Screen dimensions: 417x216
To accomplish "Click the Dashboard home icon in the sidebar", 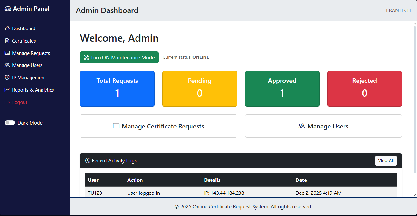I will point(7,28).
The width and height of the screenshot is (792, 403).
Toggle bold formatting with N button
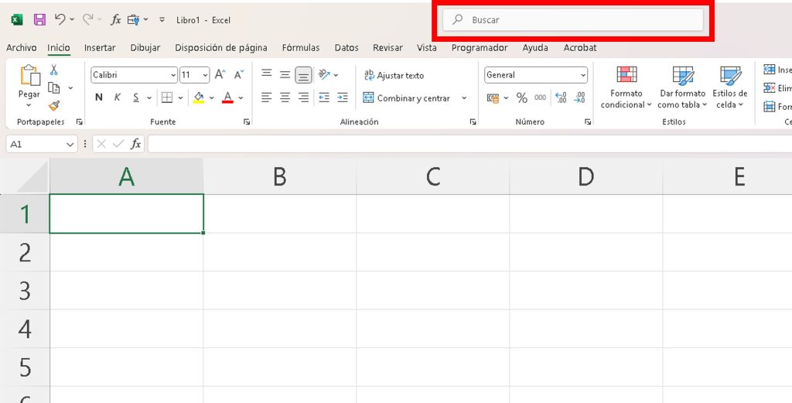(99, 97)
++++
▶ _What you will do_
From the line that contains "The width and" to the last line of the records above, copy each line exactly, both ends included, and leave the pictures out.

▶ _Response area_
The width and height of the screenshot is (792, 403).
Toggle bold formatting with N button
(99, 97)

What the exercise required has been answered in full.